▶ **EXERCISE**: Below are the records. Retype exactly the lines between the lines holding "Get Directions (297, 2051)" and "By (331, 615)", inclusive.

[Stored items]
══════════════════════════════

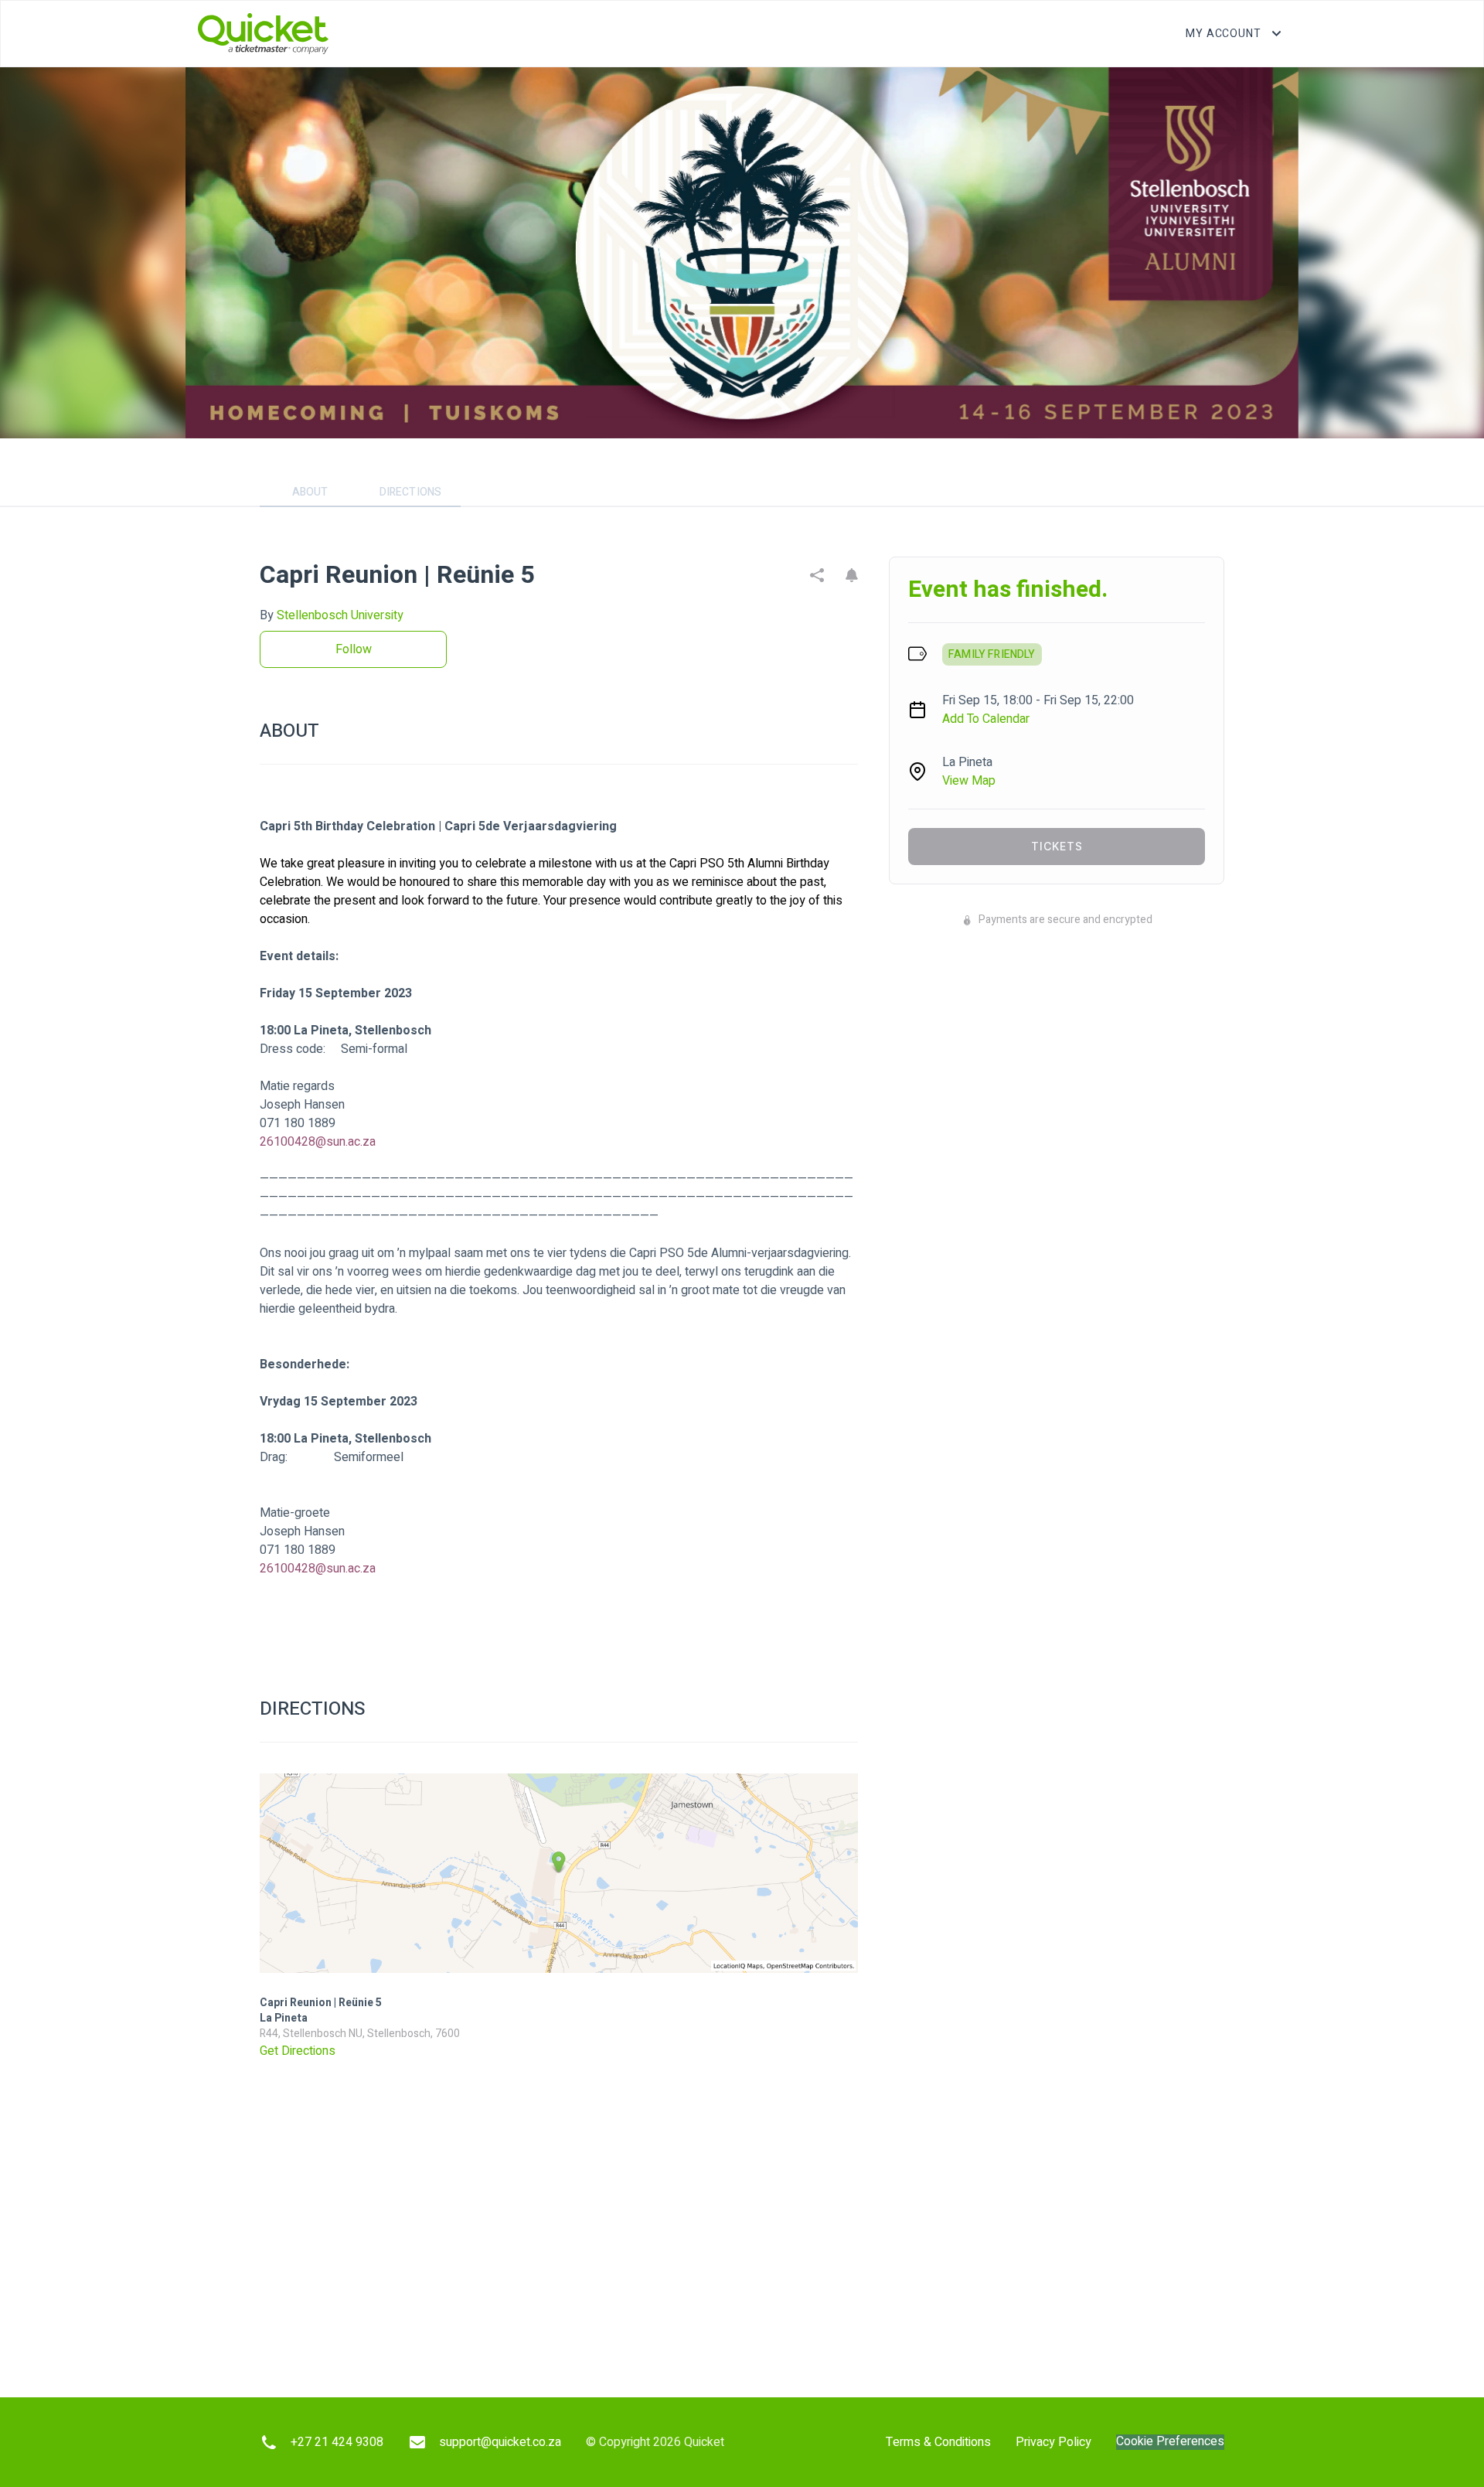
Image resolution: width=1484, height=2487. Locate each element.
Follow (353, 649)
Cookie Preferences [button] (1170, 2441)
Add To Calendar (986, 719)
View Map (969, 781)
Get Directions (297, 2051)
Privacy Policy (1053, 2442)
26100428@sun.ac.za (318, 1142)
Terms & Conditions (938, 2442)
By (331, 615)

══════════════════════════════

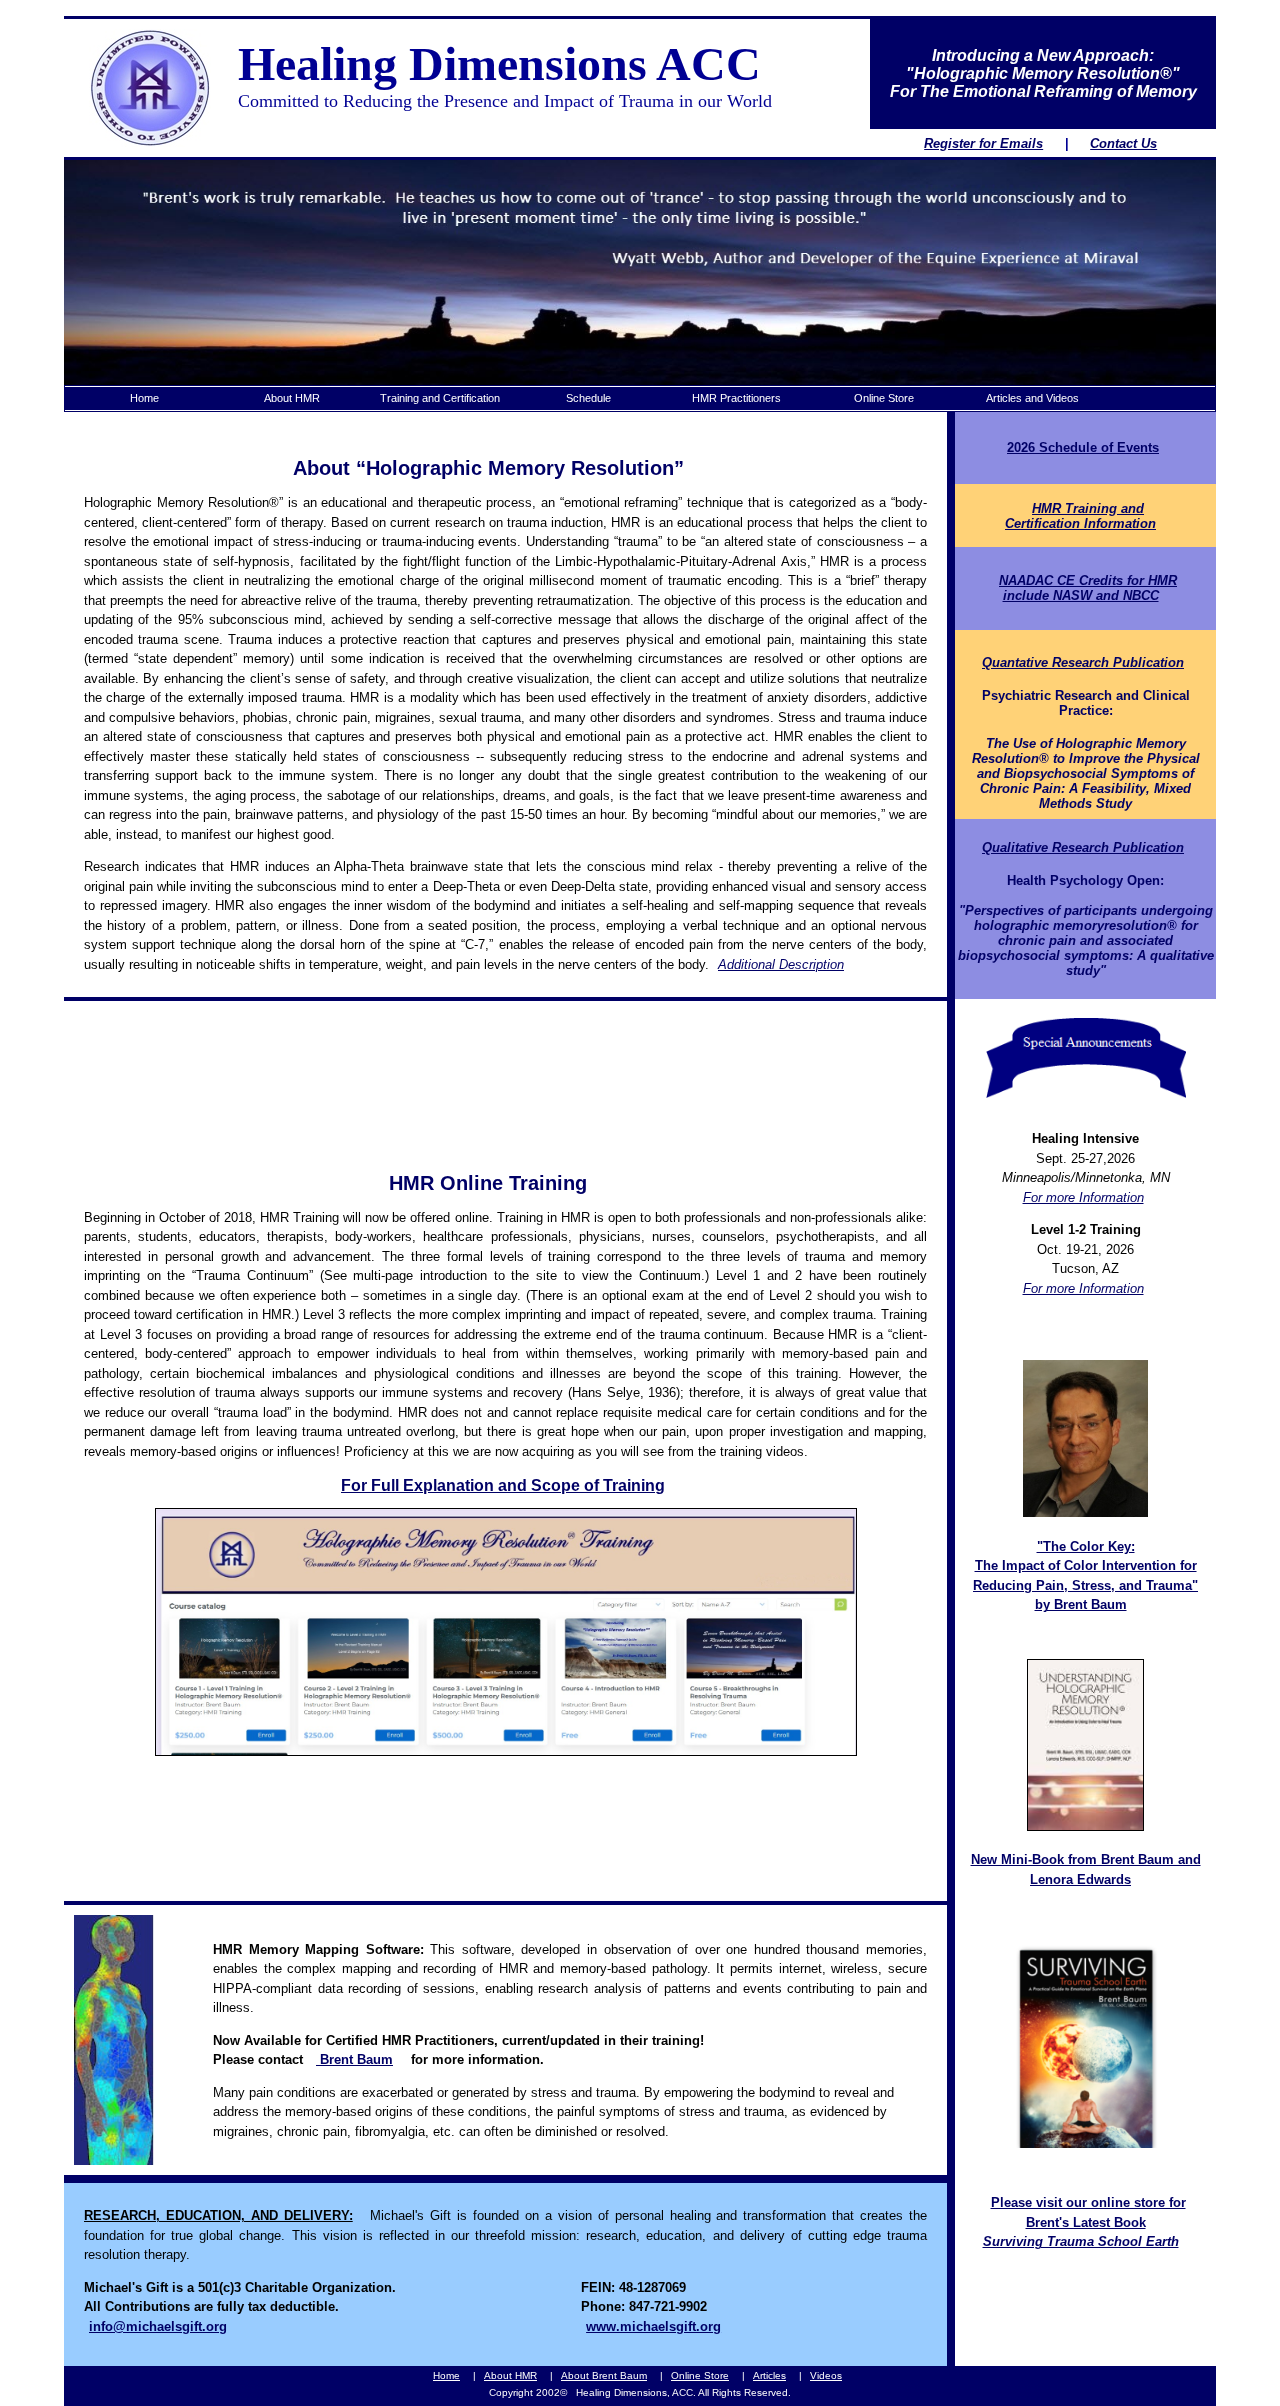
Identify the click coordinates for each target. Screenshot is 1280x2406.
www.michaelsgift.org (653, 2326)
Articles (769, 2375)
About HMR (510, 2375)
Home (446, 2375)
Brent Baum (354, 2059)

══════════════════════════════

▶ **TASK RESULT**:
Get Directions (297, 2051)
Privacy Policy (1053, 2442)
26100428@sun.ac.za (318, 1142)
Terms & Conditions (938, 2442)
By (331, 615)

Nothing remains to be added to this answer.